INTRODUCTION
Child safeguarding (Box 1) includes the recording of concerns and information about vulnerable children in the child’s medical record.1 There is substantial under-recording of child maltreatment and maltreatment-related concerns in primary care records,2,3 which places children at increased risk of harm.4–6 Recording of concerns underpins sharing of information between practitioners, failure of which is highlighted repeatedly as an important factor contributing to serious adverse outcomes.7 The NICE8 and the GMC9 recognise that there is a spectrum of concerns that includes minor concerns. Their guidelines emphasise recording the whole spectrum of concerns. However, clinicians are apprehensive about how recording is perceived by parents and children and the impact of this on the patient–doctor relationship.3
Definition of child safeguarding
In England, child safeguarding is defined by statutory guidance10 as comprising:
protecting children from maltreatment;
preventing impairment of children’s health or development;
ensuring that children grow up in circumstances consistent with the provision of safe and effective care, and
taking action to enable all children to have the best outcomes.

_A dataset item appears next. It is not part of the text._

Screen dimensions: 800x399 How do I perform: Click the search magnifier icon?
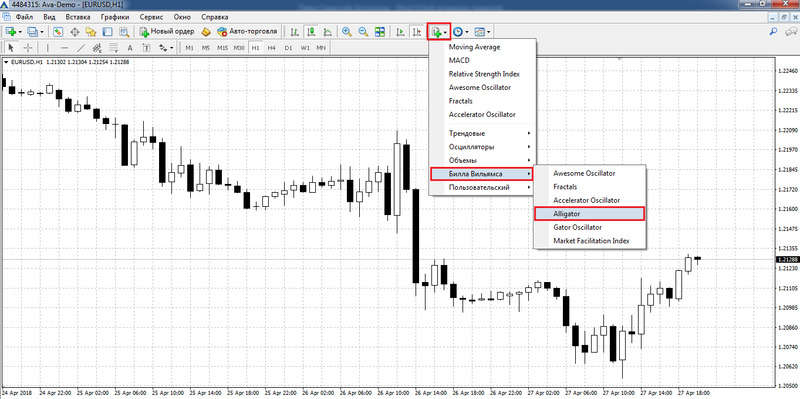click(x=773, y=32)
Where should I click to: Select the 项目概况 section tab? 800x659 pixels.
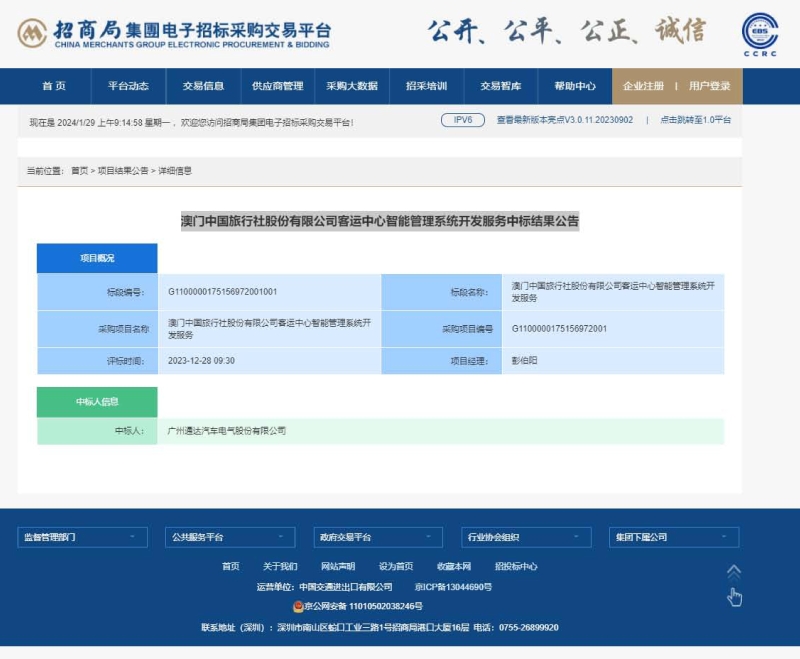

England has a registration-based system for primary care with patients permanently registered with just one practice. Primary care notes are universally computerised with records made at the time a patient is seen,11 although other information from test results and letters is often added to the computerised record outside the consultation. Data entered into the patient record are either coded (a process of assigning a clinical code to the patient record with associated values) or entered as free-text. In current clinical systems only coded data are searchable. Therefore, careful clinical coding of maltreatment concerns is essential to allow a cumulative picture of concerns to emerge and for any kind of proactive management of patients who prompt concern. Good record keeping is also key for effective sharing of child maltreatment concerns.12
With the aim of improving coding of maltreatment-related concerns in general practice as recommended in NICE guidance, 8 we developed a simple coding strategy (Figure 1) using consensus methods with general practitioners (GPs) from 11 practices in England.3 Here, we report the results of an audit comparing the rate of coding of concerns before and after implementation of the coding strategy in these practices. We also conducted a process evaluation that elicited feedback from practitioners on the potential barriers and facilitators for implementing the change in recording practice.